Section 8.7. Bad Ideas for Documentation


8.7. Bad Ideas for Documentation

The Bad Ideas in this section are mainly related to pitfalls with using documentation tools.

8.7.1. Releasing the Documentation Separately

One situation that arises quite frequently is that the release of a product is running late, and the documentation for the release is running even later. The thought occurs to someone: "Perhaps we could release the documentation separately?" Yes, you can indeed release documentation on a different schedule from the product. Just as you could make a separate release of some binary library files used by a product. However, keeping track of all the different versions involved will make your release managers' work harder, and your customers' lives probably no better. Making sure that each version of the product will always refer to the correct documentation is not impossible, but it is fraught with potential errors. The long-term effect of releasing the documentation separately always seems to be increased confusion.

A variant on that not-so-cunning plan is to ship an early (i.e., unfinished) version of the documentation with the product, and then later on provide an updated version of the documentation on a public web site. The idea is that the customer can then check for updates. Sometimes you see a Help menu with View Documentation and View Latest Documentation. This idea is not a good one either, for a number of reasons. The customer may or may not be connected to the Internet when she wants to view the documentation. The customer may not be allowed to update the installed documentation. The busy system administrator who installed the product will not have time to check for updates and will likely disable automatic notification about available updates. Again, just say no, and release the correct documentation as an integral part of the product.

8.7.2. Ransom-Note Cut and Paste

The way that different fonts in a document are displayed can vary widely from one editor and platform to another. So long as all the glyphs (graphic symbols) for all the different characters are present, this doesn't usually affect how the document is read. But sometimes two fonts that are almost identical in appearance on one machine can appear quite different from each other on another machine, or when transformed into another file format. What happens then is that when changes are made in the document on one machine and the wrong font is used, maybe because "it looked close enough," the changes stand out on the other machine like the cut-out letters in a Hollywood-style ransom note.

For example, the original announcement document may have looked like this:

Here at Tasteful Pets we look forward to a deep and meaningful relationship with Rabbits, Inc. and believe that their product FurWare is best of breed.

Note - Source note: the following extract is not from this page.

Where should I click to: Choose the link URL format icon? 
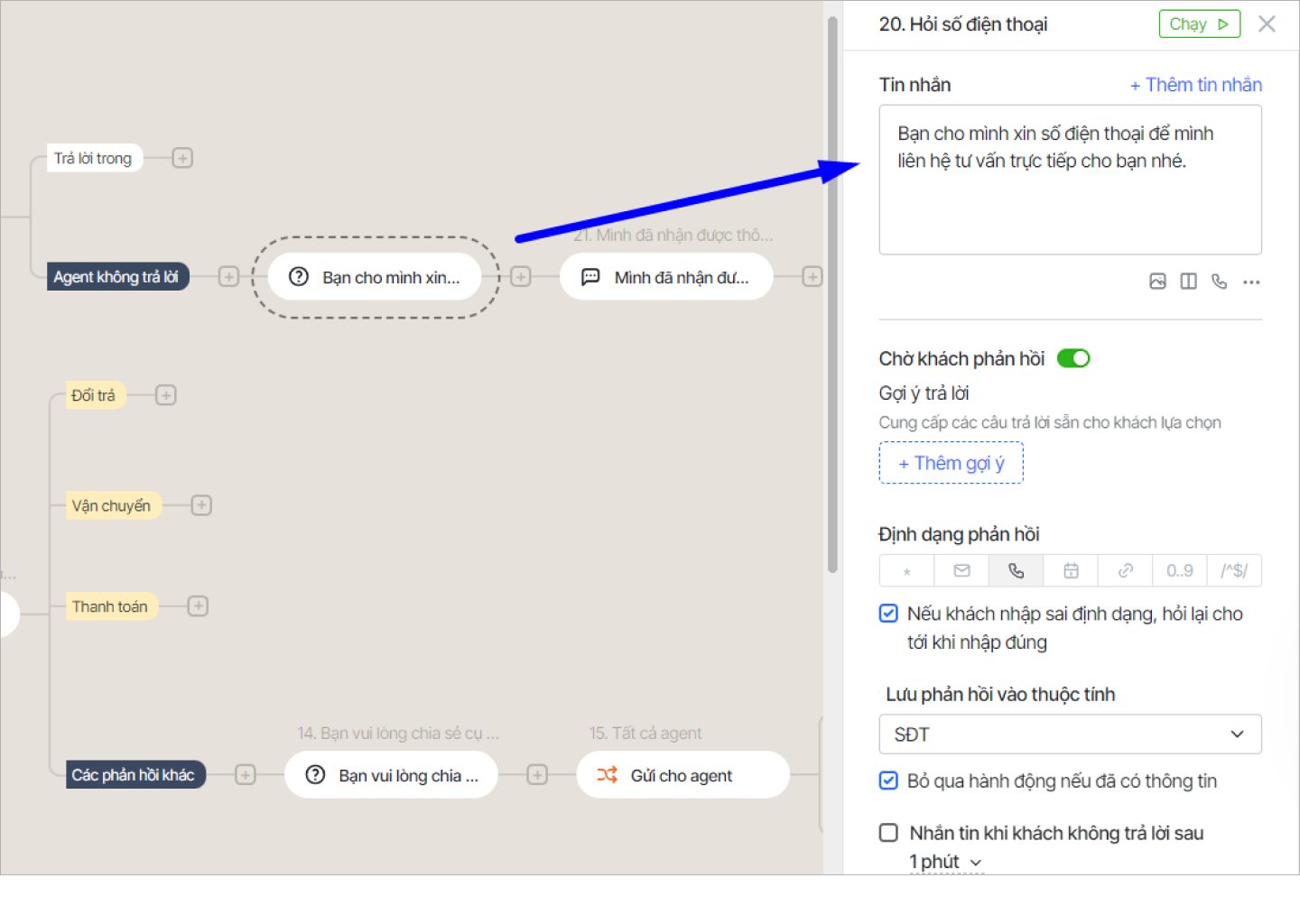(x=1125, y=571)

All the text is in one font. Then you decide to use this particular document as a template for your next announcement. You copy the name and product of your new partner, Foxes, Inc., from some other document and paste it into the announcement. To your surprise, you see:

Here at Tasteful Pets we look forward to a deep and meaningful relationship with Foxes, Inc. and believe that their product FoxyLadies is best of breed.

In this case it's pretty obvious that a different font was used wherever the new name was cut and pasted from. But what if the fonts differed only by a single point size, or even worse, in some way that your text editor doesn't even show you? Then the difference may not be at all obvious until the document is viewed with a different editor or is converted to another file format such as HTML.

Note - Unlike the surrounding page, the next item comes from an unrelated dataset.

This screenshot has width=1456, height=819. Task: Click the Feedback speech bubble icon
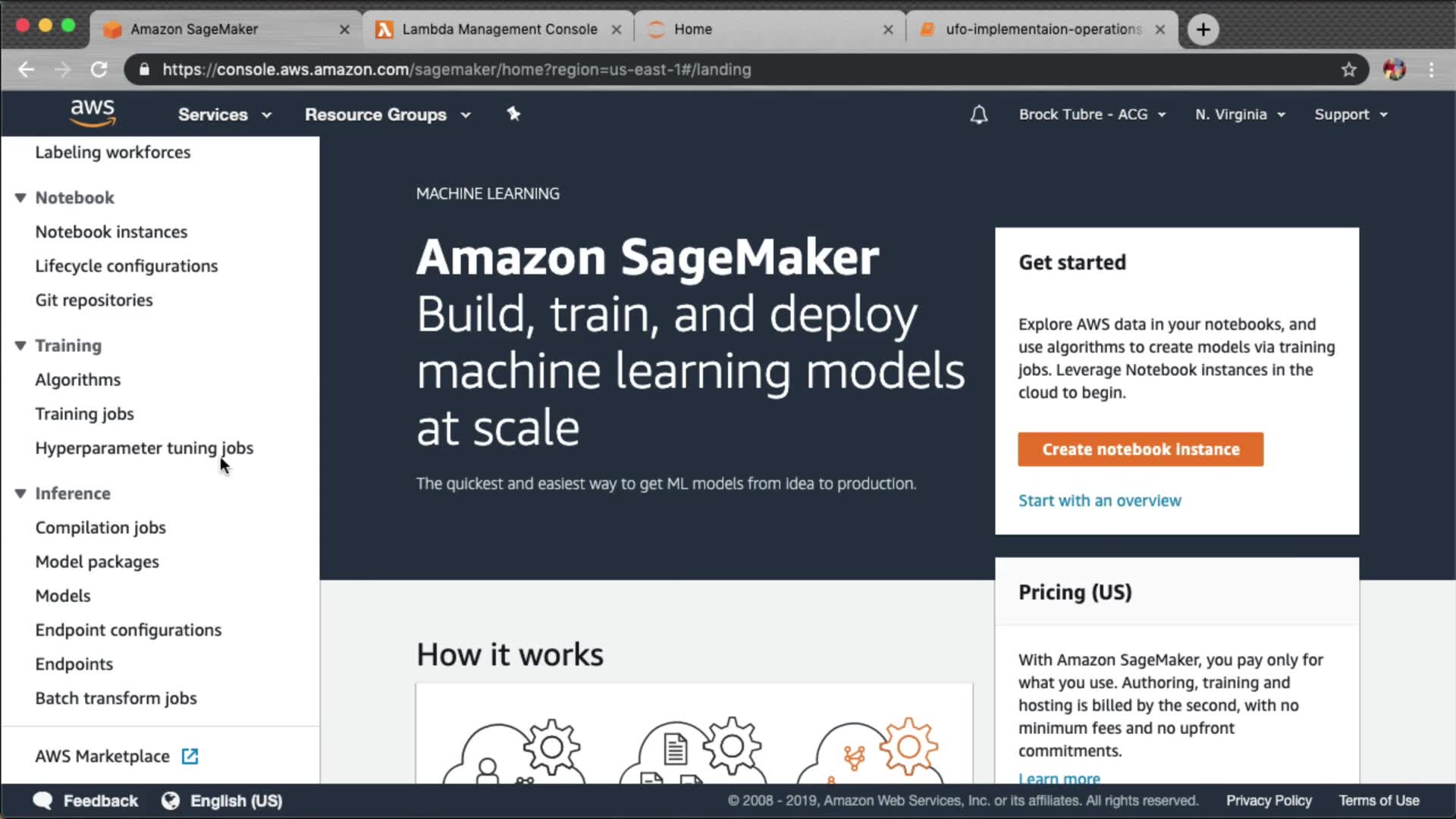[43, 801]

This can be especially embarrassing in press releases where company executives' names are changed. The obvious solution to this is to make sure that when you cut and paste text, the fonts match in name, not just by eye, and to preview the document on several different systems and file formats. Another slow-but-sure fix is to select each paragraph in turn and reset the font or formatting for the whole block. Remember: cut and paste is cool, but only if no one can tell you did it.

8.7.3. Old Versions That Never Die

Some tools such as Microsoft Word can save previous versions of a document as it is changed. This is useful for generating change bars and similar editing marks. It's also a lot faster to append recent changes internally when editing a document, rather than modifying the file in many places. However, if you forget to remove the previous versions before you publish the document, the different versions are all there for people to see.

This may be as harmless as people seeing your common spelling mistakes, or it may show changes in financial information that were never supposed to be disclosed. This is of particular concern if the document has been redacted (lines of text blacked out for reasons of security) and then the previous version of the document contains all the sensitive information anyway. This has happened a number of times in recent years, just because no one realized that the earlier versions were still present in the file format when it was released.

8.7.4. Funky Filenames

Different filesystems have different quirks about how their files and directories are named. Using the directory separator (/ on Unix, \ on Windows) in filenames is always a bad idea. Unix shells also use some other characters, such as ; * ? > < $ % | , so avoid these too. Macintosh filenames should not have colons in them. These rules are easy to follow by using only alphanumeric characters for filenames. There is also the problem of case: File_A and file_a refer to the same file in Windows, but they refer to two distinct files in Unix.

One common problem is that both Windows and Macintosh filesystems support spaces in filenames, whereas Unix filesystems do so only grudgingly. Some Unix tools such as shells and their commands will handle filenames with spaces by quoting the filename or preceding each space with a backslash (\ ); it varies by shell. Other common command-line tools such as find and xargs will take extra arguments to change how they use filenames, if you remember to add them. Older versions of CVS and related SCM tools didn't handle spaces very well either.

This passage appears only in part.